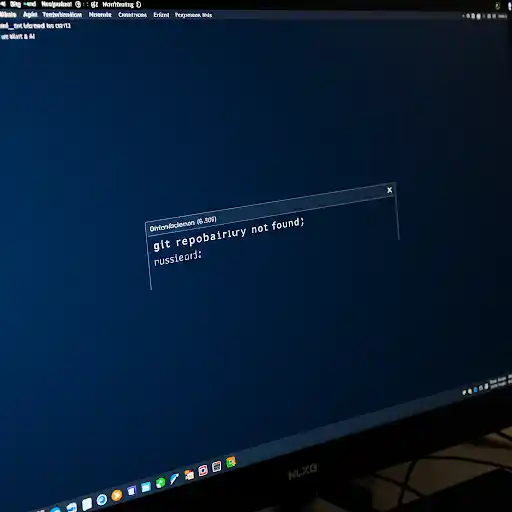
Task: Open the purple window app in the dock
Action: click(131, 491)
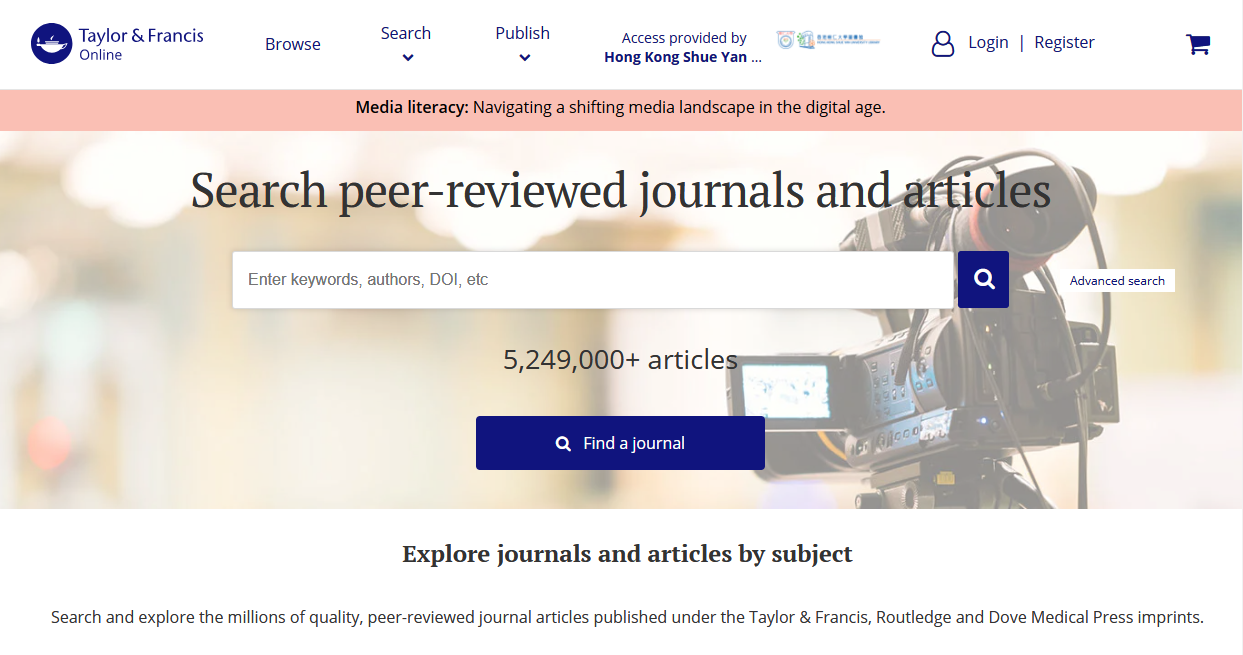Open the shopping cart icon

click(1197, 44)
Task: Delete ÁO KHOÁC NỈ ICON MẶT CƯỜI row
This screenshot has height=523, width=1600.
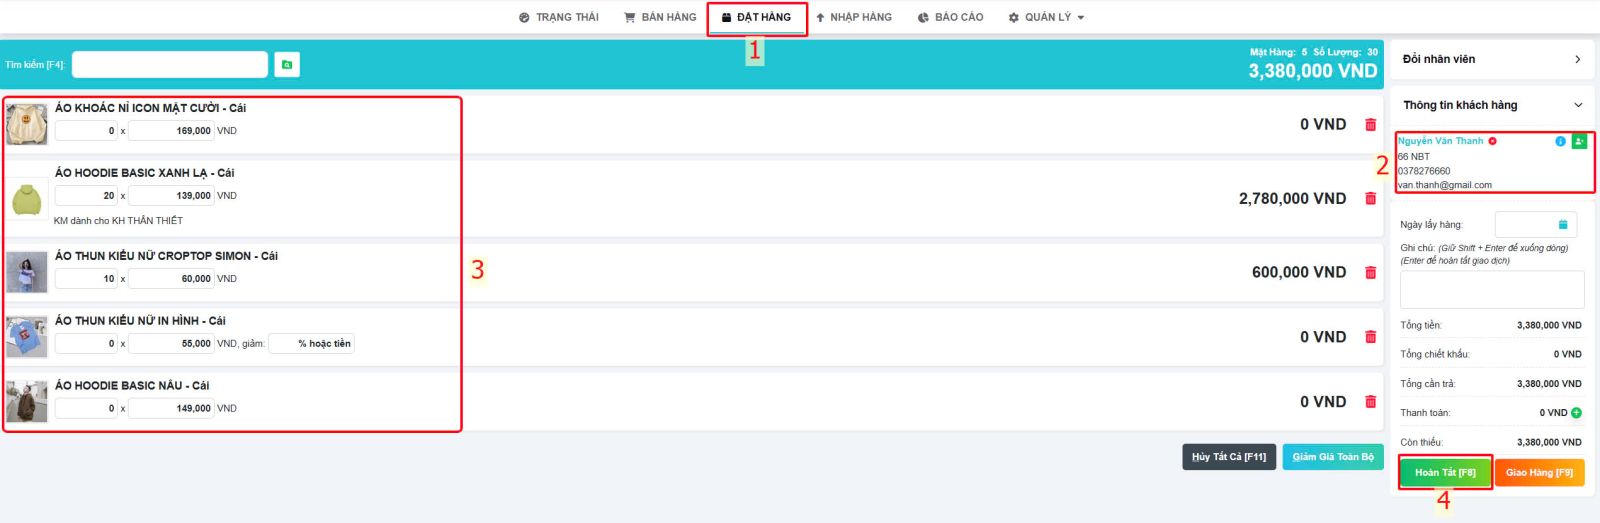Action: coord(1370,125)
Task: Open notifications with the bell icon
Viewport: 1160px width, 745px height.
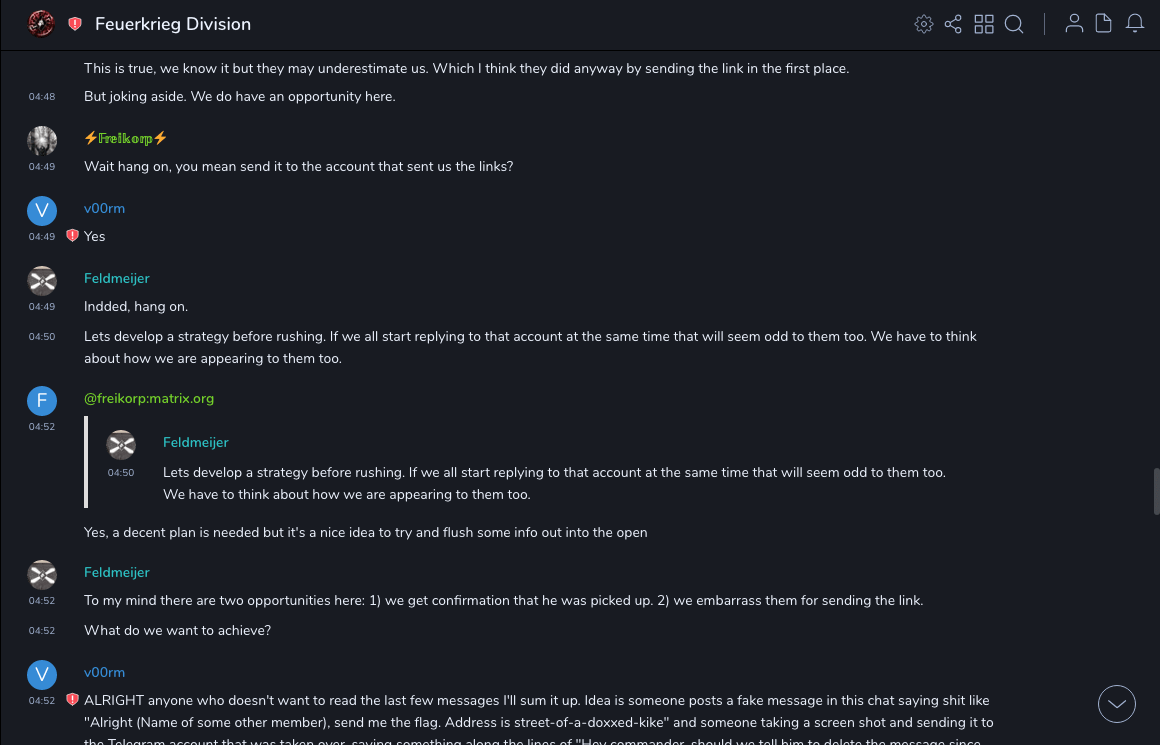Action: click(x=1135, y=24)
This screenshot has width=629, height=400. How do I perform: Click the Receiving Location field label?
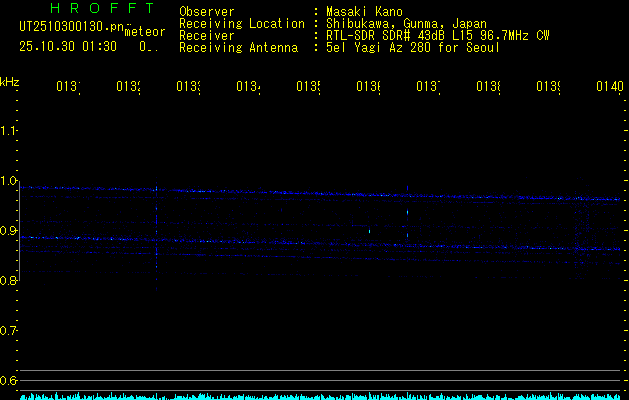(241, 23)
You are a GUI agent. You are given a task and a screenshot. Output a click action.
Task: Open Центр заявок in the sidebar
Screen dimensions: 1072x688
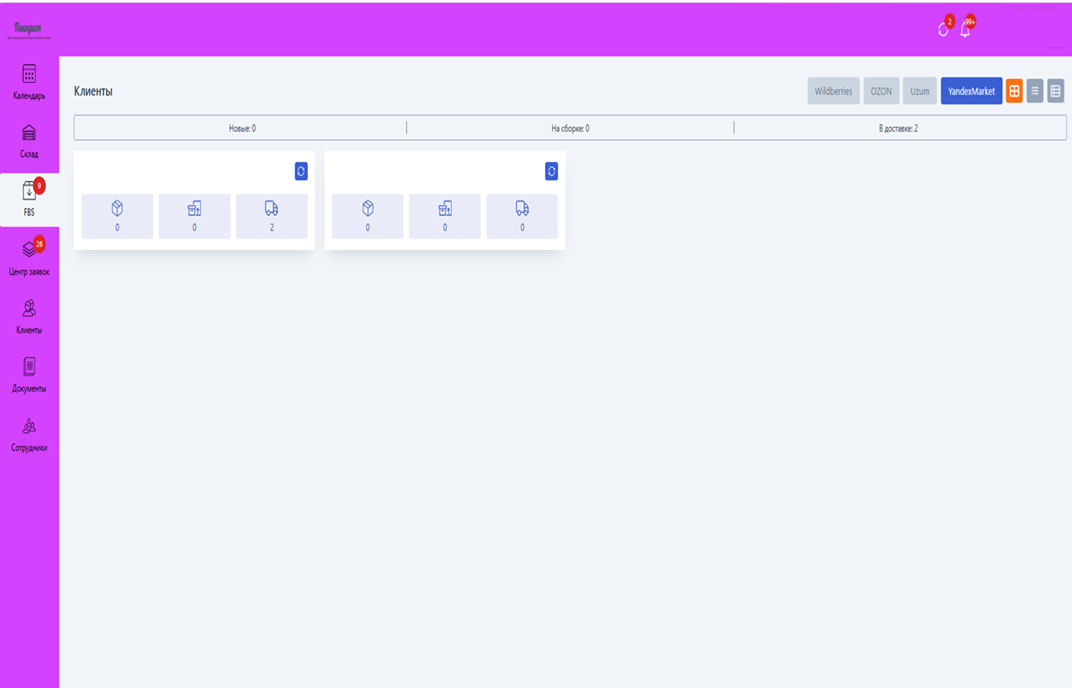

★ ★ ★ ★

A word-for-word copy of the lines from the one with "Viewport: 1160px width, 745px height." through the final line of the listing above is the whole answer, and it contains no pictures.

- Exercise response -
Viewport: 1160px width, 745px height.
Action: click(x=1135, y=24)
This screenshot has width=629, height=400. How do I perform: Click the Receiving Location field label?
(241, 23)
You are a GUI agent. You are given a task and a screenshot. Output a click action.
Task: Open Центр заявок in the sidebar
Screen dimensions: 1072x688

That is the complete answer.